Bradley had the last laugh. He drew Conley’s sixth foul with less than two minutes remaining in regulation and finished an even more important stop with five seconds remaining in overtime. Knowing Memphis’ Garrett Temple was running out of options and would need to gather his dribble and go up for a game-tying three-point attempt, Bradley anticipated Temple’s jump shot and shot his hands forward as Temple jumped, wrestling the ball out of his grip.

“A lot of people would say it’s a gutsy play, but I felt like my chances were good,” Bradley said. “My hands were fast enough and he put the ball out there enough for me to make the play, so I went for it.

“My mind-set on defense is just like an offensive player. You’re trying to attack and set up moves that you can make on a defender and that’s how I look at it as a defender. I’m trying to attack you into certain moves to my advantage.”

Had Temple had more than five seconds to make a play, he surely wouldn’t have tried such a shot, Clippers reserve Sindarius Thornwell said. Opponents are shooting 27.2% on Bradley between 20 and 24 feet this season, right at the three-point line.

“The worst thing you can do is show [Bradley] the ball,” Thornwell said.

During practices, Thornwell half-joked, he can be “scared to dribble sometimes” facing Bradley, to the point he places his body between the ball and Bradley, as a shield.


“He’s like a magnet,” Thornwell said. “He sticks to you.”

Rivers stuck with Bradley despite his frustrating up-and-down start to the season and the move paid off Friday.

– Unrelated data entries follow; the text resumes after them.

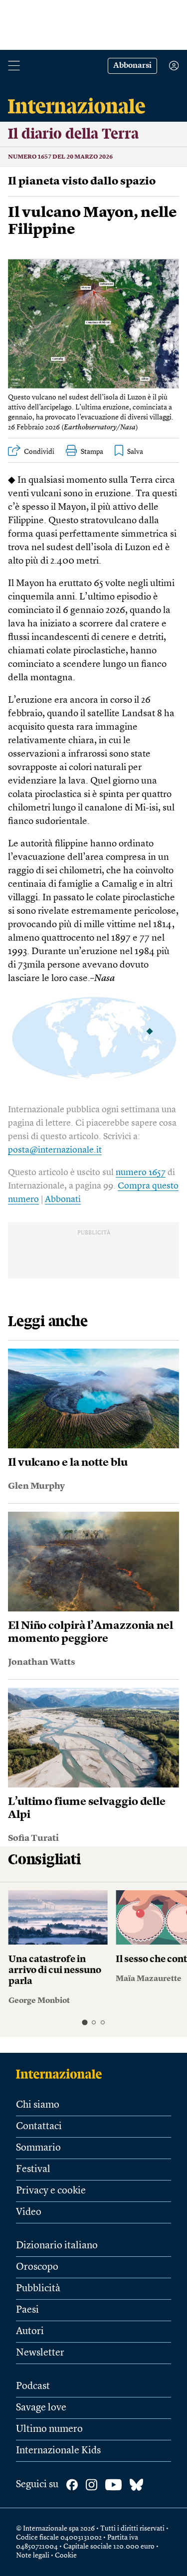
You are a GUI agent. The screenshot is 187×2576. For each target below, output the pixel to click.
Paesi (27, 2310)
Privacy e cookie (51, 2191)
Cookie (66, 2555)
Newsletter (40, 2353)
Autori (30, 2332)
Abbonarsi (132, 66)
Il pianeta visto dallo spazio (82, 181)
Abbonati (63, 1199)
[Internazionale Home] (62, 2074)
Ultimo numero (49, 2429)
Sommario (38, 2148)
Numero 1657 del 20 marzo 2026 (60, 157)
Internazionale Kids (58, 2451)
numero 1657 (141, 1172)
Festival (33, 2170)
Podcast (33, 2386)
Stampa (92, 451)
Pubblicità (38, 2289)
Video (28, 2212)
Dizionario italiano (57, 2246)
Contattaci (39, 2127)
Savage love (41, 2408)
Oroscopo (37, 2267)
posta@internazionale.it (55, 1150)
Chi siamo (37, 2105)
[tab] (84, 2022)
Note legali (32, 2555)
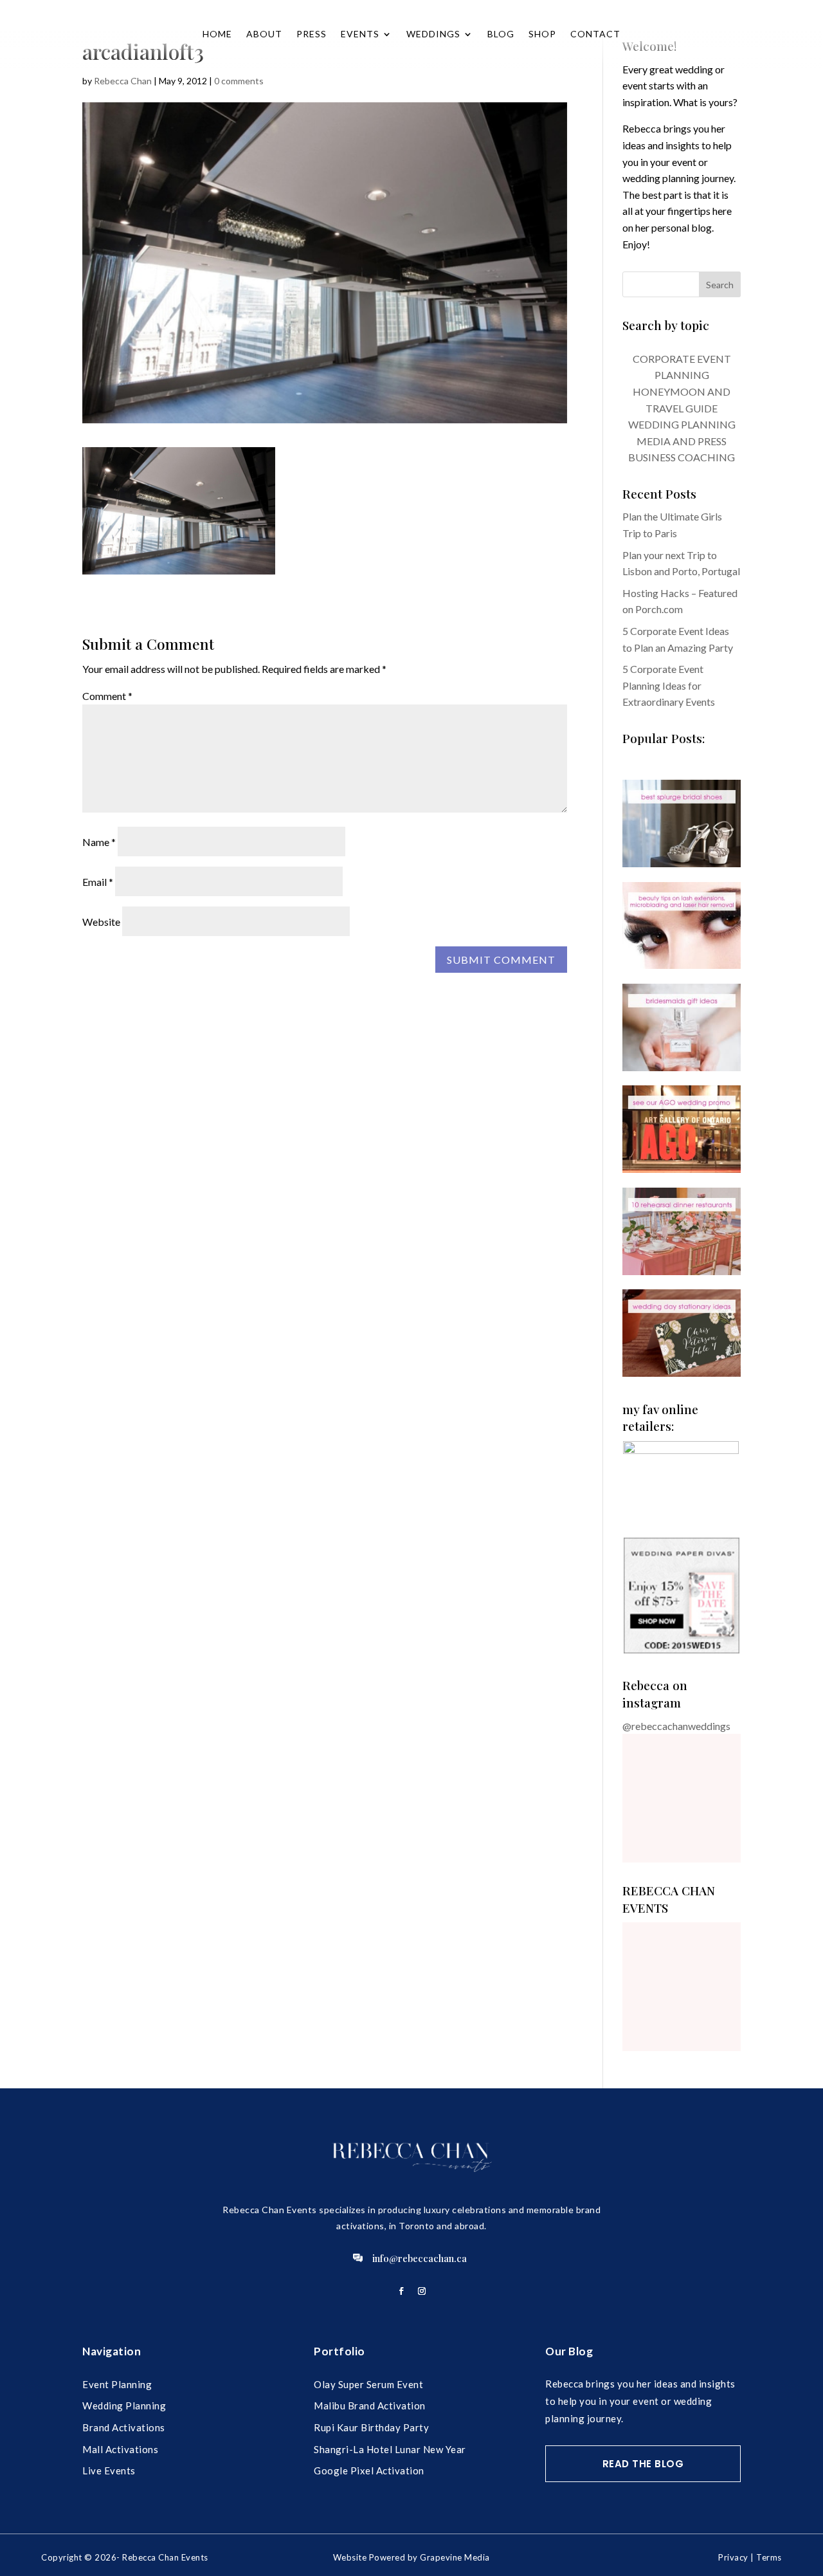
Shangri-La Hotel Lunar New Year (390, 2449)
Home (217, 33)
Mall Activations (120, 2449)
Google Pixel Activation (369, 2470)
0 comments (239, 80)
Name (99, 842)
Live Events (109, 2470)
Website (101, 921)
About (264, 33)
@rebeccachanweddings (676, 1726)
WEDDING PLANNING (682, 424)
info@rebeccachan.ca (419, 2258)
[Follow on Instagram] (422, 2291)
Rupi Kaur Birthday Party (371, 2427)
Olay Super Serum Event (368, 2384)
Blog (500, 33)
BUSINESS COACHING (681, 457)
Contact (595, 33)
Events (360, 33)
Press (311, 33)
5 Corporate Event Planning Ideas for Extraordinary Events (668, 685)
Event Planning (117, 2384)
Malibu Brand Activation (370, 2405)
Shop (542, 33)
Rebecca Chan (123, 80)
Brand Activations (123, 2427)
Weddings (433, 33)
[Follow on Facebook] (401, 2291)
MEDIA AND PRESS (682, 441)
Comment (107, 696)
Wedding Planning (124, 2405)
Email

“He’s been in a lot of big games in his life,” Rivers said. “He’s a defensive star, he really is.”



When: 6 p.m. Sunday.

On the air: TV: Prime Ticket; Radio: 570, 1330.

Update: The Trail Blazers won the first of these teams’ four meetings this season on Nov. 8, also in Portland. Portland and Los Angeles rank first and second in the NBA in free-throw shooting accuracy and the Clippers average the most made free throws per game (24.2) and rank second in attempts (29.3).